Little Sleep’s-Head Sprouting Hair in the Moonlight is a poem by Galway Kinnell. I’m posting just the first section here, but will give a you a link to the whole piece. Little Sleep-Head is part of Kinnell’s book, The Book of Nightmares, which is a long poem in ten sections. The Book of Nightmares is an amazing work. Kinnell published it in 1971 and got some pretty good feedback. Actually, it was called a classic and deemed his masterpiece as soon as it came out. Robert Hass (another favorite poet of mine) had this to say about it, “It is increasingly clear that Kinnell’s ambition all along has been to hold death up to life, as if he had it by the scruff of the neck, and to keep it there until he has extracted a blessing from it.”

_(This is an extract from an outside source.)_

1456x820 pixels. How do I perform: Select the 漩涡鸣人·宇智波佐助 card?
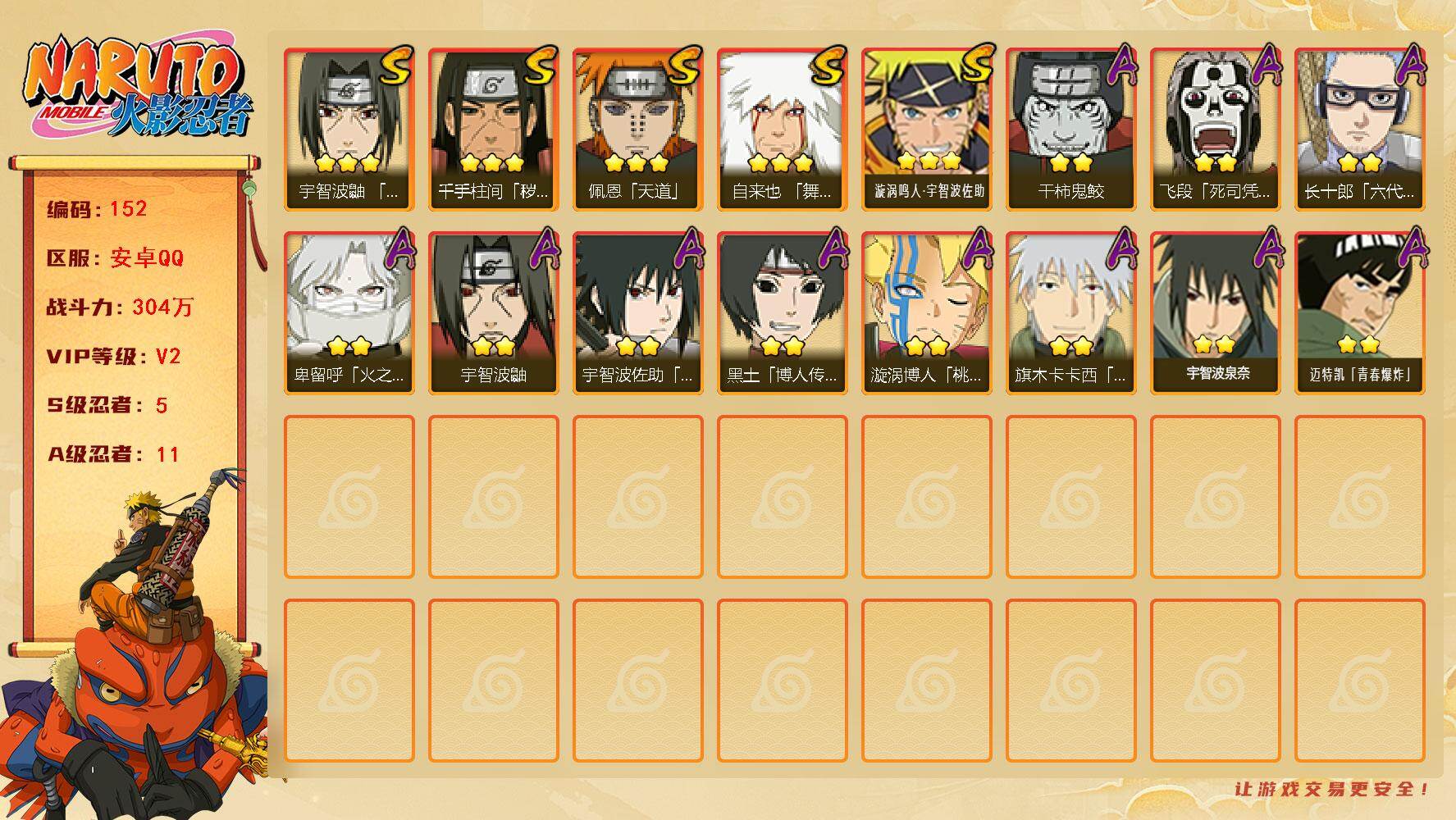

My copy is full of scrawled notes from a workshop I took with David St. John a few years ago. This is the kind of book you feel lucky to spend a whole day studying, but then you realize that even this kind of close reading only scratches the surface.
I think this section of Little Sleep’s-Head holds feelings recognizable to parents. The child wakes from nightmare, as a parent, you console her and know how much she draws from your strength. As I read this section again, I realize that I still hold the belief in the permanence of my parents. Not as a child does, but see what you think. Maybe it’s just the grateful memory of all their steadiness over the years. I like reading this both ways – as a parent and as a daughter.
Little Sleep’s-Head Sprouting Hair in the Moonlight
by Galway Kinnell
You scream, waking from a nightmare.
When I sleepwalk
into your room, and pick you up,
and hold you up in the moonlight, you cling to me
hard,
as if clinging could save us. I think
you think
I will never die, I think I exude
to you the permanence of smoke or stars,
even as
my broken arms heal themselves around you.